NEWS

Impunity Watch Exchange Meeting 2009

01/10/2009 - Impunity Watch shall this weekend begin its second annual partner exchange meeting, a gathering of its partner organisations from Guatemala and Serbia with its national and international staff. Also attending the meeting, this year held in Belgrade, Serbia are guests from Burundi, where Impunity Watch expects soon to begin a new Country Focus Programme.

 

At the end of 2008, Impunity Watch and its partners in Serbia and Guatemala completed  comprehensive research into the causes of impunity and obstacles to overcoming it, and conducted policy consultations to determine a way forward.
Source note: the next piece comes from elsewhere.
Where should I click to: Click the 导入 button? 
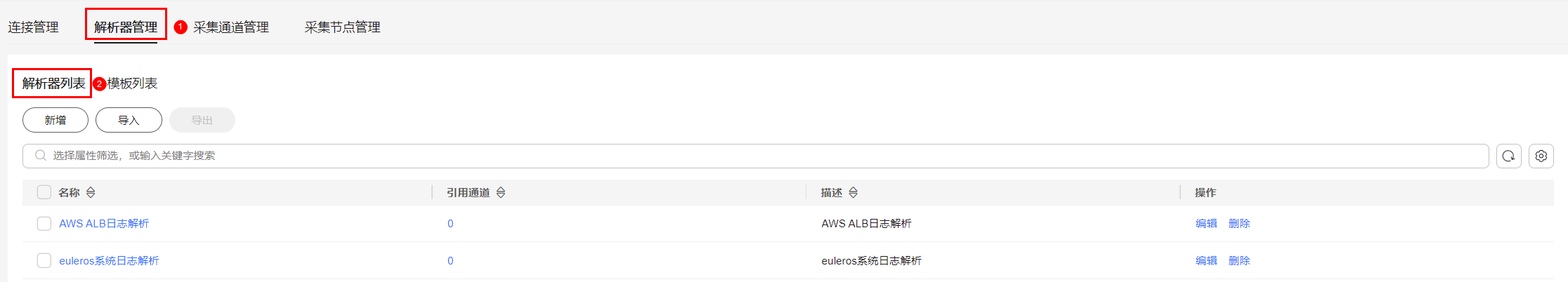[129, 120]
With both Baseline Country Reports (BCR) produced using Impunity Watch’s Research Instrument, they provide an excellent basis upon which to make a comparative analysis of the nature and effectiveness of transitional justice approaches in helping societies to recover and move on from painful periods in their past.

 

Even before any formal comparison of the reports was made, the juxtaposition of Guatemalan and Balkan transitional justice responses made it clear that an exchange of experiences has much to offer: the conflict and atrocities in Guatemala have been the subject of two extensive truth-finding initiatives, but, despite the consistent demand of victims, prosecutions of those responsible have been minimal and focused on low-level perpetrators; the Balkans largely reflects a mirror image, with massive efforts to achieve criminal justice and so far no large-scale and coordinated truth-finding at national or regional level.

 

Therefore, as Guatemala and Serbia continue to struggle for justice and truth, this meeting seeks to provide Impunity Watch's partners with an opportuity to assist one another in developing the best possible policies, mechanisms and approaches when it comes to combating impunity. 

 

 

 

Taking place from 4-9 October 2009, the Exchange Meeting comprises three days of presentations and discussion, stimulated by a programme which includes a trip to the massacre and memorial site in Vukovar, Croatia, a tour of Belgrade’s monuments, and a series of visits to national and international institutions engaged in the combat of impunity.

 

A two-part debate series shall also take place, open to the wider public, in which participants from Guatemala and Burundi will communicate their experiences of truth-seeking to the Belgrade public and wider members of the RECOM initiative, a coalition of organisations from across the former Yugoslavia that is currently working to establish a regional commission to establish the truth of what happened during the wars of the 1990s.